**Task directions:** Restate the records that follow. Every word must match.

**Collection entries:**
-- -- --
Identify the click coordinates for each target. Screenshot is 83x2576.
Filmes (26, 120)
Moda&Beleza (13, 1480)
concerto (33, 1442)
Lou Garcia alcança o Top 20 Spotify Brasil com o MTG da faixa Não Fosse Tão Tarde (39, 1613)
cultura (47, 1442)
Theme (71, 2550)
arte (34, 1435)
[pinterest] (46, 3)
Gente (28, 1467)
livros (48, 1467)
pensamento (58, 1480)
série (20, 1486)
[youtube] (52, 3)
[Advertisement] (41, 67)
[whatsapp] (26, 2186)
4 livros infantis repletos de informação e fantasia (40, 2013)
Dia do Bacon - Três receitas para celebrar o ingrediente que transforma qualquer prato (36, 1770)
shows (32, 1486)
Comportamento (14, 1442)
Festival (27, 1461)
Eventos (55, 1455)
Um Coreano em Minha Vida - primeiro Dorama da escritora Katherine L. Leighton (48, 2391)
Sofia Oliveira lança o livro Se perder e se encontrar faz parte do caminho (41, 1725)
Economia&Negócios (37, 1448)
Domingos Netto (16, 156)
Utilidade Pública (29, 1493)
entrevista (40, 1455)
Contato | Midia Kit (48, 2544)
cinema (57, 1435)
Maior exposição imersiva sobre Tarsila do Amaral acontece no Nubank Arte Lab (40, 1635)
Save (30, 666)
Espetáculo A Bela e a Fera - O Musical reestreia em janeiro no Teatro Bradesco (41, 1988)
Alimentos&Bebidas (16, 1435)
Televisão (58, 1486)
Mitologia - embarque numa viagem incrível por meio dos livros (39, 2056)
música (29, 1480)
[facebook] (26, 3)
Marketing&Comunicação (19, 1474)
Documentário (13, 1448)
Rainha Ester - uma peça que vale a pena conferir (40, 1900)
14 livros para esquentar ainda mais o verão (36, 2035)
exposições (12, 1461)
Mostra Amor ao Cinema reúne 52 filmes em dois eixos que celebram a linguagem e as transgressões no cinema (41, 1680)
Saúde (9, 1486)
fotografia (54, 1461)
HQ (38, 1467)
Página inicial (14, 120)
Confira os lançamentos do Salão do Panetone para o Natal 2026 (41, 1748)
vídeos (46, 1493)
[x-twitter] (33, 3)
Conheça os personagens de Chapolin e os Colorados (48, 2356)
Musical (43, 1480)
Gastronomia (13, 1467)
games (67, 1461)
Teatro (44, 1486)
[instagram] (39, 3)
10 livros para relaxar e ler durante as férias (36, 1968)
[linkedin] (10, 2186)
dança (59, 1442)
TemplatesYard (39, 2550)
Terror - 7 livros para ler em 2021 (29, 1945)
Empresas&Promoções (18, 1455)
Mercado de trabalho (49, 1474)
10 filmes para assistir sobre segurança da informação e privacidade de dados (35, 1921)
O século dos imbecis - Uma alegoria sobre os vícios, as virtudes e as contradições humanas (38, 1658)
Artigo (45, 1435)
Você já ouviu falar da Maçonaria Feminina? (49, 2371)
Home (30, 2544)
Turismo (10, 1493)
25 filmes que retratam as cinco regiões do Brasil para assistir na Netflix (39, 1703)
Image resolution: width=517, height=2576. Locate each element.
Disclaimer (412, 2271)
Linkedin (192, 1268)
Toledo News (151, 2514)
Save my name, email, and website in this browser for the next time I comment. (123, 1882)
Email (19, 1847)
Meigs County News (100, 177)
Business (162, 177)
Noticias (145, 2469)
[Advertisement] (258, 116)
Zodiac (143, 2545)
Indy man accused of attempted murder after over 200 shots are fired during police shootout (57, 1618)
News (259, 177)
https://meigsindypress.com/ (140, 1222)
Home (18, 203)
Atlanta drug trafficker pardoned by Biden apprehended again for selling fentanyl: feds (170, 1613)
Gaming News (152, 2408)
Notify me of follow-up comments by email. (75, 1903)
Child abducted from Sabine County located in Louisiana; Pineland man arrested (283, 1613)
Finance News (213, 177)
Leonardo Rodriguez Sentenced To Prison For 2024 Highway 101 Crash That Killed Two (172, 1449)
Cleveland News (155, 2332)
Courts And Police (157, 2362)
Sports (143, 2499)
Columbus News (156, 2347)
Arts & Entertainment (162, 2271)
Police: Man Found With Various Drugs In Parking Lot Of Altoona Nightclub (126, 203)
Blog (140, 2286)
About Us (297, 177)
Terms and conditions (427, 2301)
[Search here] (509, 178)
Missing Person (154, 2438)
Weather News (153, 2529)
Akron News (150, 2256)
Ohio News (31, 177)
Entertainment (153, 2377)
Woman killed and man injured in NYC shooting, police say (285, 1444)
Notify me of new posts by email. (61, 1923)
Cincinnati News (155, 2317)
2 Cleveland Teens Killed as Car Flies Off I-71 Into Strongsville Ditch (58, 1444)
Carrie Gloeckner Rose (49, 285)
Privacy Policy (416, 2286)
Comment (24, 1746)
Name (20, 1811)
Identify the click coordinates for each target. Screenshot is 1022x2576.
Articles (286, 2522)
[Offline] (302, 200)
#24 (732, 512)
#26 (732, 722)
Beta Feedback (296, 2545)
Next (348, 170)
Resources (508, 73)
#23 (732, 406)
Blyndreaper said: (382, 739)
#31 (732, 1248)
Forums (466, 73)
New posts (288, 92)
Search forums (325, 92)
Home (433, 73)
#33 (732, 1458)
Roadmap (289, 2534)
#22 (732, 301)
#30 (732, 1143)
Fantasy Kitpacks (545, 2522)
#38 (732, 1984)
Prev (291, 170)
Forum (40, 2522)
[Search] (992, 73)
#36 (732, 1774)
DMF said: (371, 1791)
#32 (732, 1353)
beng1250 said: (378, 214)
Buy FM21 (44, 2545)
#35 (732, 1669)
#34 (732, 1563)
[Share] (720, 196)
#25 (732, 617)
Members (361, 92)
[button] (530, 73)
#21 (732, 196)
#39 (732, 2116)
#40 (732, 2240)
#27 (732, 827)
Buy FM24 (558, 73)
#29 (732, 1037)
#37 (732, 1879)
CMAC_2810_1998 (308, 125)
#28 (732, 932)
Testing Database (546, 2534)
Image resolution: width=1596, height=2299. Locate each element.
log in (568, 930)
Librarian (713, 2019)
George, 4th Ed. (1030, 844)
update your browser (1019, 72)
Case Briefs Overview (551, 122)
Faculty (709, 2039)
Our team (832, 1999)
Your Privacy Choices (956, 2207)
-- -- --
**Response area:**
Identify the click coordinates for each target. Screenshot is 83x2576.
Filmes (26, 120)
Moda&Beleza (13, 1480)
concerto (33, 1442)
Lou Garcia alcança o Top 20 Spotify Brasil com o MTG da faixa Não Fosse Tão Tarde (39, 1613)
cultura (47, 1442)
Theme (71, 2550)
arte (34, 1435)
[pinterest] (46, 3)
Gente (28, 1467)
livros (48, 1467)
pensamento (58, 1480)
série (20, 1486)
[youtube] (52, 3)
[Advertisement] (41, 67)
[whatsapp] (26, 2186)
4 livros infantis repletos de informação e fantasia (40, 2013)
Dia do Bacon - Três receitas para celebrar o ingrediente que transforma qualquer prato (36, 1770)
shows (32, 1486)
Comportamento (14, 1442)
Festival (27, 1461)
Eventos (55, 1455)
Um Coreano em Minha Vida - primeiro Dorama da escritora Katherine L. Leighton (48, 2391)
Sofia Oliveira lança o livro Se perder e se encontrar faz parte do caminho (41, 1725)
Economia&Negócios (37, 1448)
Domingos Netto (16, 156)
Utilidade Pública (29, 1493)
entrevista (40, 1455)
Contato | Midia Kit (48, 2544)
cinema (57, 1435)
Maior exposição imersiva sobre Tarsila do Amaral acontece no Nubank Arte Lab (40, 1635)
Save (30, 666)
Espetáculo A Bela e a Fera - O Musical reestreia em janeiro no Teatro Bradesco (41, 1988)
Alimentos&Bebidas (16, 1435)
Televisão (58, 1486)
Mitologia - embarque numa viagem incrível por meio dos livros (39, 2056)
música (29, 1480)
[facebook] (26, 3)
Marketing&Comunicação (19, 1474)
Documentário (13, 1448)
Rainha Ester - uma peça que vale a pena conferir (40, 1900)
14 livros para esquentar ainda mais o verão (36, 2035)
exposições (12, 1461)
Mostra Amor ao Cinema reúne 52 filmes em dois eixos que celebram a linguagem e as transgressões no cinema (41, 1680)
Saúde (9, 1486)
fotografia (54, 1461)
HQ (38, 1467)
Página inicial (14, 120)
Confira os lançamentos do Salão do Panetone para o Natal 2026 (41, 1748)
vídeos (46, 1493)
[x-twitter] (33, 3)
Conheça os personagens de Chapolin e os Colorados (48, 2356)
Musical (43, 1480)
Gastronomia (13, 1467)
games (67, 1461)
Teatro (44, 1486)
[instagram] (39, 3)
10 livros para relaxar e ler durante as férias (36, 1968)
[linkedin] (10, 2186)
dança (59, 1442)
TemplatesYard (39, 2550)
Terror - 7 livros para ler em 2021 (29, 1945)
Empresas&Promoções (18, 1455)
Mercado de trabalho (49, 1474)
10 filmes para assistir sobre segurança da informação e privacidade de dados (35, 1921)
O século dos imbecis - Uma alegoria sobre os vícios, as virtudes e as contradições humanas (38, 1658)
Artigo (45, 1435)
Você já ouviu falar da Maçonaria Feminina? (49, 2371)
Home (30, 2544)
Turismo (10, 1493)
25 filmes que retratam as cinco regiões do Brasil para assistir na Netflix (39, 1703)
Image resolution: width=517, height=2576. Locate each element.
Disclaimer (412, 2271)
Linkedin (192, 1268)
Toledo News (151, 2514)
Save my name, email, and website in this browser for the next time I comment. (123, 1882)
Email (19, 1847)
Meigs County News (100, 177)
Business (162, 177)
Noticias (145, 2469)
[Advertisement] (258, 116)
Zodiac (143, 2545)
Indy man accused of attempted murder after over 200 shots are fired during police shootout (57, 1618)
News (259, 177)
https://meigsindypress.com/ (140, 1222)
Home (18, 203)
Atlanta drug trafficker pardoned by Biden apprehended again for selling fentanyl: feds (170, 1613)
Gaming News (152, 2408)
Notify me of follow-up comments by email. (75, 1903)
Child abducted from Sabine County located in Louisiana; Pineland man arrested (283, 1613)
Finance News (213, 177)
Leonardo Rodriguez Sentenced To Prison For 2024 Highway 101 Crash That Killed Two (172, 1449)
Cleveland News (155, 2332)
Courts And Police (157, 2362)
Sports (143, 2499)
Columbus News (156, 2347)
Arts & Entertainment (162, 2271)
Police: Man Found With Various Drugs In Parking Lot Of Altoona Nightclub (126, 203)
Blog (140, 2286)
About Us (297, 177)
Terms and conditions (427, 2301)
[Search here] (509, 178)
Missing Person (154, 2438)
Weather News (153, 2529)
Akron News (150, 2256)
Ohio News (31, 177)
Entertainment (153, 2377)
Woman killed and man injured in NYC shooting, police say (285, 1444)
Notify me of new posts by email. (61, 1923)
Cincinnati News (155, 2317)
2 Cleveland Teens Killed as Car Flies Off I-71 Into Strongsville Ditch (58, 1444)
Carrie Gloeckner Rose (49, 285)
Privacy Policy (416, 2286)
Comment (24, 1746)
Name (20, 1811)
Identify the click coordinates for each target. Screenshot is 1022x2576.
Articles (286, 2522)
[Offline] (302, 200)
#24 (732, 512)
#26 (732, 722)
Beta Feedback (296, 2545)
Next (348, 170)
Resources (508, 73)
#23 (732, 406)
Blyndreaper said: (382, 739)
#31 (732, 1248)
Forums (466, 73)
New posts (288, 92)
Search forums (325, 92)
Home (433, 73)
#33 (732, 1458)
Roadmap (289, 2534)
#22 (732, 301)
#30 (732, 1143)
Fantasy Kitpacks (545, 2522)
#38 (732, 1984)
Prev (291, 170)
Forum (40, 2522)
[Search] (992, 73)
#36 (732, 1774)
DMF said: (371, 1791)
#32 (732, 1353)
beng1250 said: (378, 214)
Buy FM21 (44, 2545)
#35 (732, 1669)
#34 (732, 1563)
[Share] (720, 196)
#25 (732, 617)
Members (361, 92)
[button] (530, 73)
#21 (732, 196)
#39 (732, 2116)
#40 (732, 2240)
#27 (732, 827)
Buy FM24 (558, 73)
#29 (732, 1037)
#37 (732, 1879)
CMAC_2810_1998 (308, 125)
#28 (732, 932)
Testing Database (546, 2534)
Image resolution: width=1596, height=2299. Locate each element.
log in (568, 930)
Librarian (713, 2019)
George, 4th Ed. (1030, 844)
update your browser (1019, 72)
Case Briefs Overview (551, 122)
Faculty (709, 2039)
Our team (832, 1999)
Your Privacy Choices (956, 2207)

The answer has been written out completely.